Why oh why do eyes collide why won't it feel the same oh why oh?

It's the middle of the night and my mind is swirling with ideas that threaten to overwhelm me. I'm not quite sure if it's those same ideas that are keeping me up or if it's the fact I woke up at eleven yesterday morning. Maybe it's a combination of the both.

In any case, what I'm trying to say is this; it's the middle of the night and I am awake. This sucks on multiple levels because not only will I be tired in school tommorow, but I am also bored out of my skull. Being there's no one to talk to I am also thinking about relationships and love and how I'm wondering if it's actually possible to live for more then four months without a broken heart. People...if it's possible...please enlighten me on the issue.
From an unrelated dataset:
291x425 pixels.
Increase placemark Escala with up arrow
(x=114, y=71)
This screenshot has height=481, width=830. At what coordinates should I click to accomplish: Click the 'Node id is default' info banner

What my mind is also containing this moment is visions of my father leaving our family to go over seas again, or on course (which, if you're wondering, will also take him an unreasonable distance from me.) This is not the kind of thing you want to have swiriling in your head when you have to go to school tommorow morning...just a warning to those of you reading this who are also awake in the middle of the night with no chance of sleep.

Another thing that is bothering me is the text messaging thing I have going on at this hour. I mean, if I'm supid enough to be up then whoopy, so is my ex boyfriend, and he has decided to text me. Why can't I just ignore him you ask? Well he happens to mean a lot to me and I suppose we do have a great deal to talk about.

Now...I guess I better be trying that whole sleeping again. Hopefully writing out my feelings will have cleared my head of the nonesense it contains, and my mind will be kind enough to offer sleep fo a few gental more hours.